What makes a micropayment solution succeed?

(see the full report at http://home.kniberg.com/henrik/thesis/)

A micropayment system, in the context of this report, is defined as a system that is designed to handle payments as small as €1 or less. There are a number of such payment systems on the market today such as PayPal, Paynova, and i-mode. There are also a number of payment systems that have disappeared such as Beenz and Millicent, and there are most certainly a number of new payment systems being developed by companies worldwide.

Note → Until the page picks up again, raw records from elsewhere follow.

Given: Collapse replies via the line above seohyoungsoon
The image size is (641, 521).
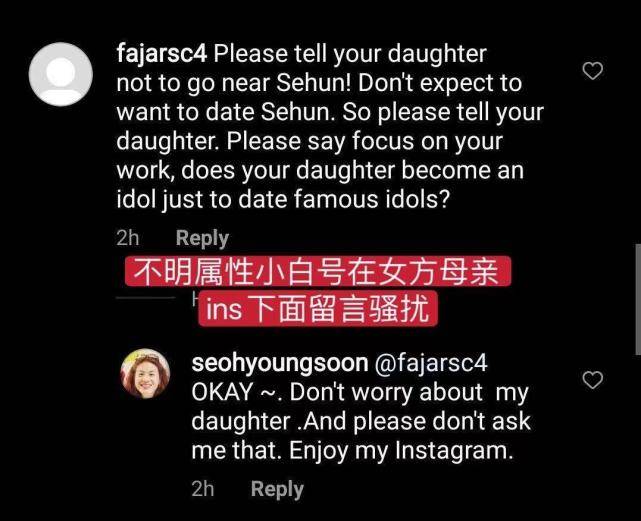Looking at the screenshot, I should [145, 298].
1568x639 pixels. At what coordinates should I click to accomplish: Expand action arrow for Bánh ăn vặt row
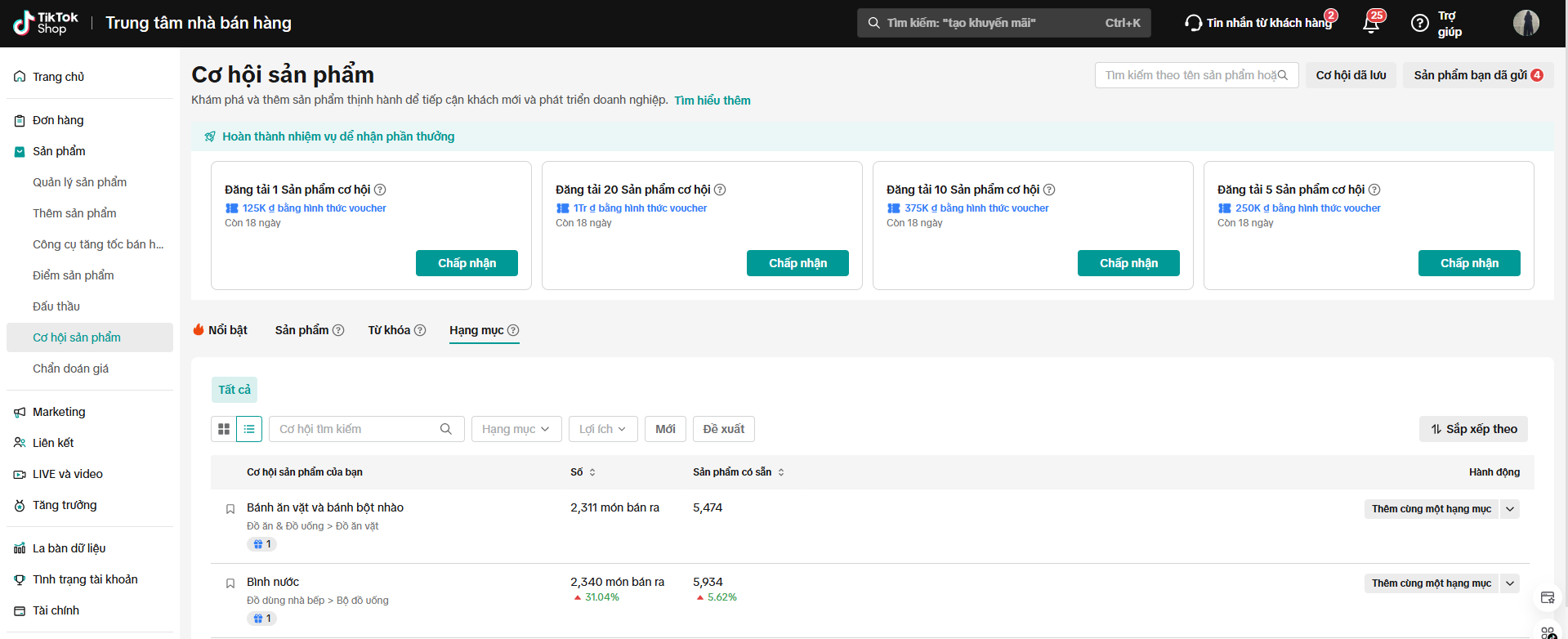pos(1510,509)
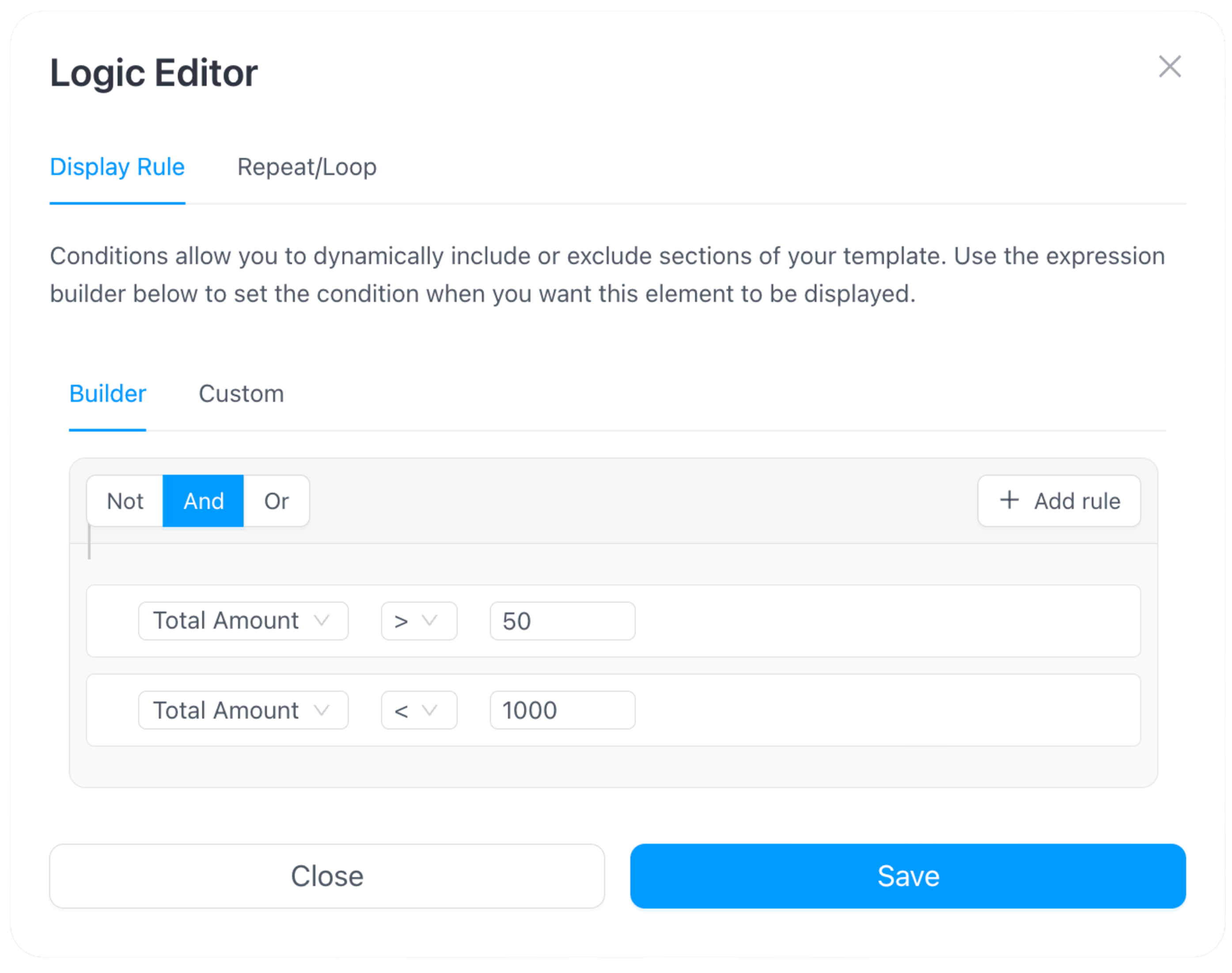Open first rule's Total Amount field dropdown
Viewport: 1232px width, 973px height.
pyautogui.click(x=243, y=621)
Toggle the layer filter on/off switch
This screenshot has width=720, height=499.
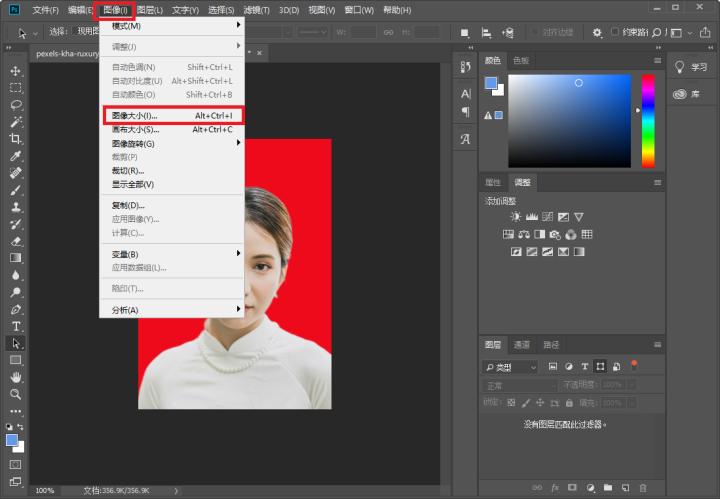(633, 366)
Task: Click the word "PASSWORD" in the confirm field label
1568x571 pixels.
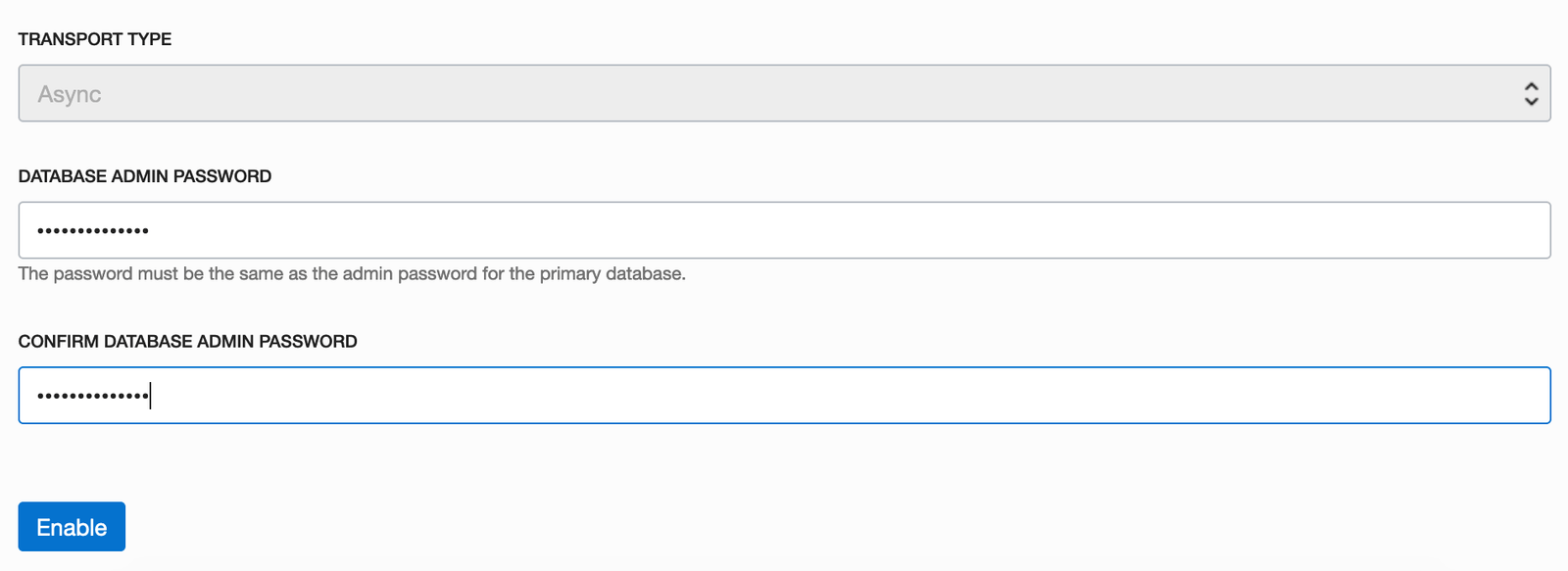Action: click(x=318, y=342)
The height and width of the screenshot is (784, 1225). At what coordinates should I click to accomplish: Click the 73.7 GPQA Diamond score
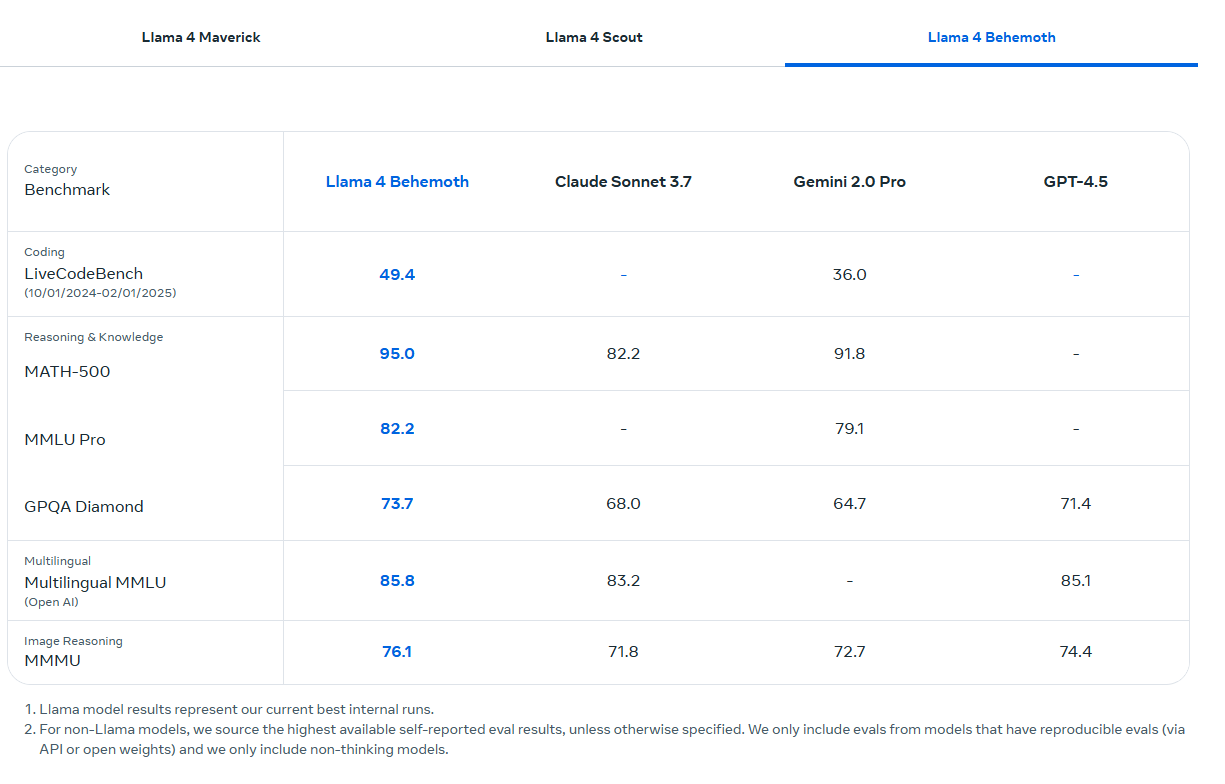(397, 504)
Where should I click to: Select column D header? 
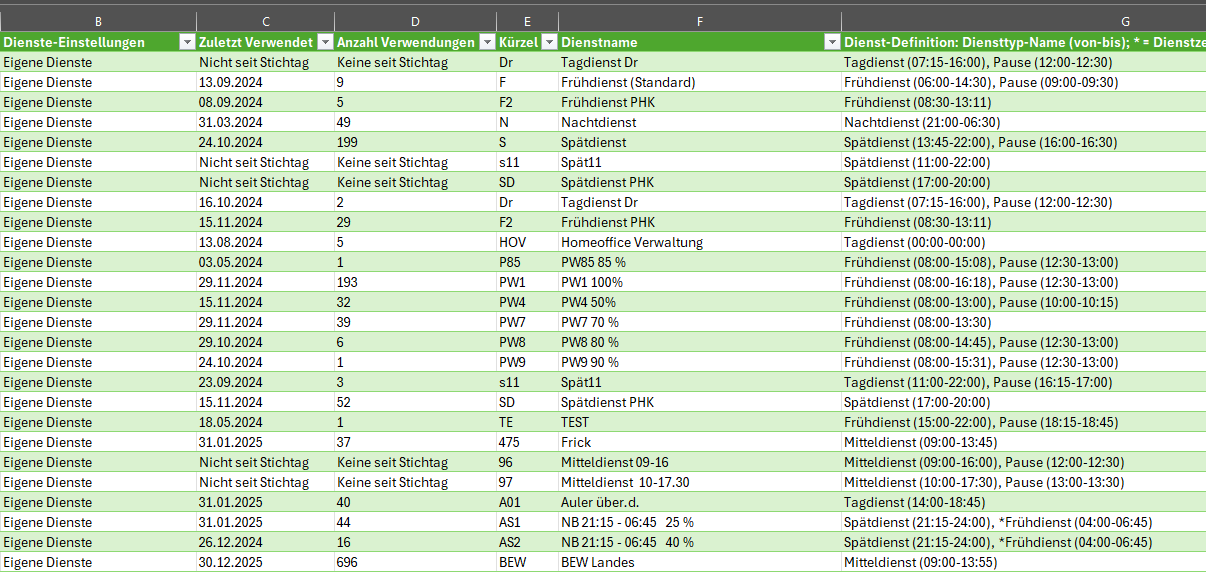tap(415, 21)
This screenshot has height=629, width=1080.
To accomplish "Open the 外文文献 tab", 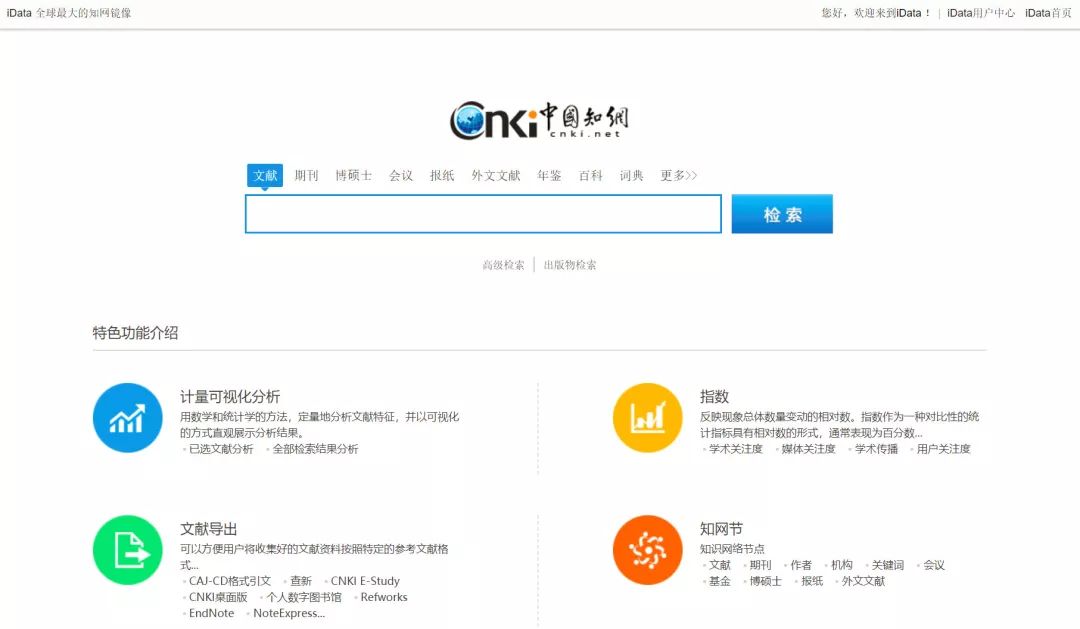I will tap(496, 176).
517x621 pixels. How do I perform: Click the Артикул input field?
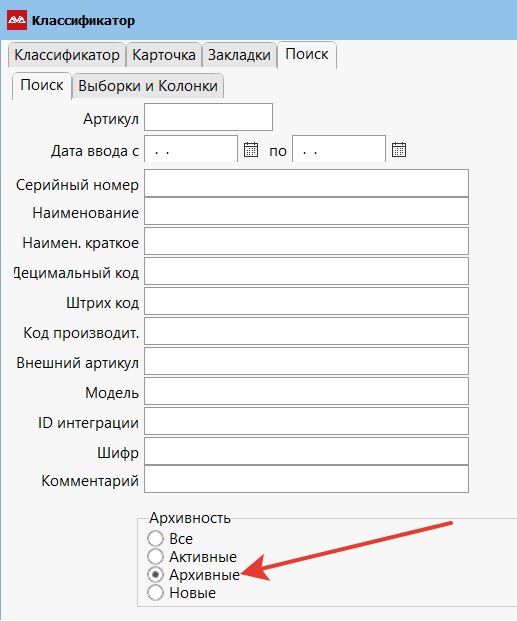click(208, 117)
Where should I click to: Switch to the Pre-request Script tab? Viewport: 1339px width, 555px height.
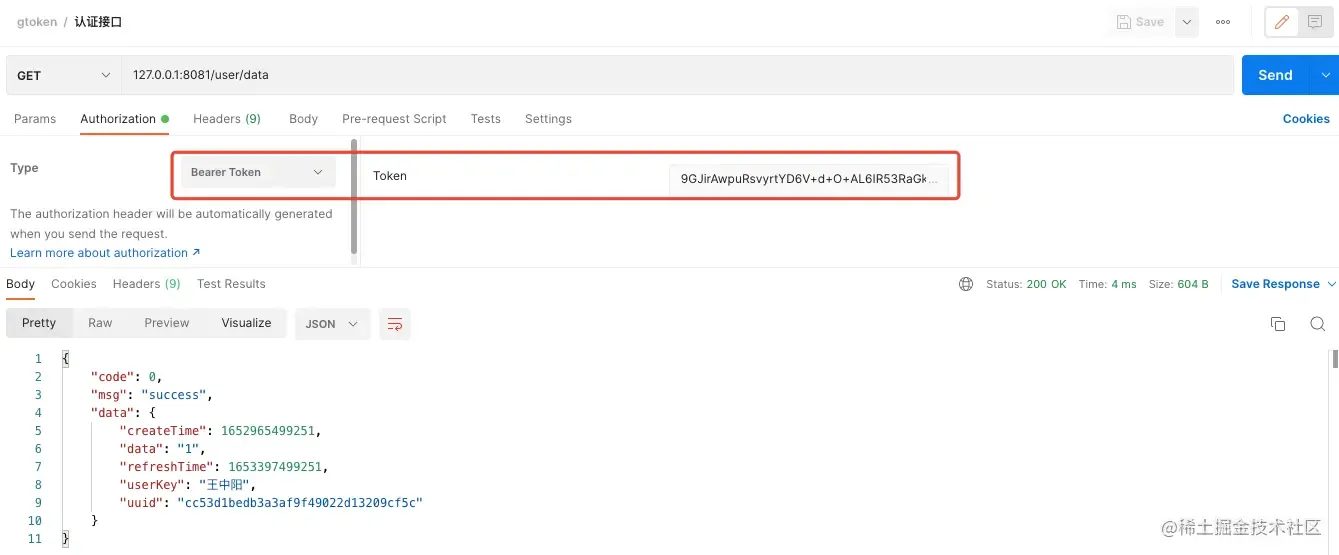pos(394,118)
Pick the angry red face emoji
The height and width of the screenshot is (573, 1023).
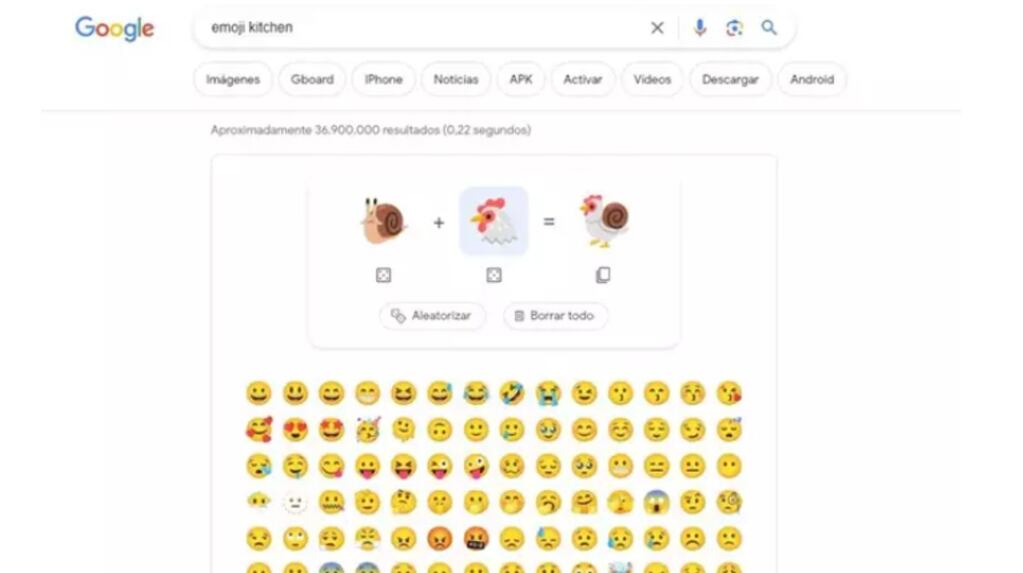pyautogui.click(x=440, y=539)
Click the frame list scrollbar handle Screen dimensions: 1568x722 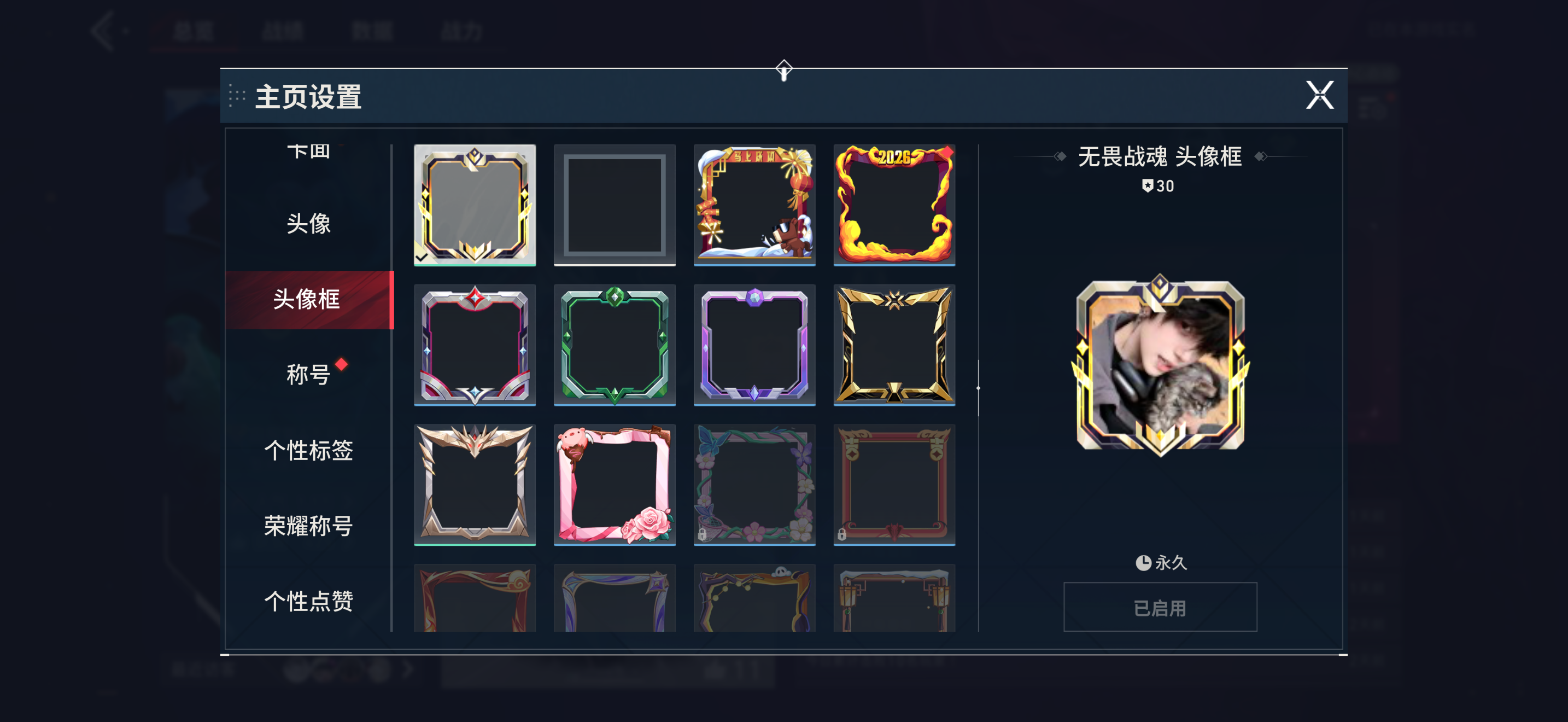pos(978,388)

The purpose of this report is to identify the key factors determining the success or failure of a micropayment system. Through analysis of the differences between normal payment systems and micropayment systems a hypothesis was formed, stating that the most important characteristics of micropayment systems are ease of use, pervasiveness, fixed transaction cost, and transaction speed.

Over 120 differing payment solutions were found through market research, mostly using Internet sources. These were classified into the subgroups electronic check, buyer-initiated bank transfer, merchant-initiated bank transfer, prepaid merchant account, prepaid merchant voucher, invoice, and payment relationship sharing.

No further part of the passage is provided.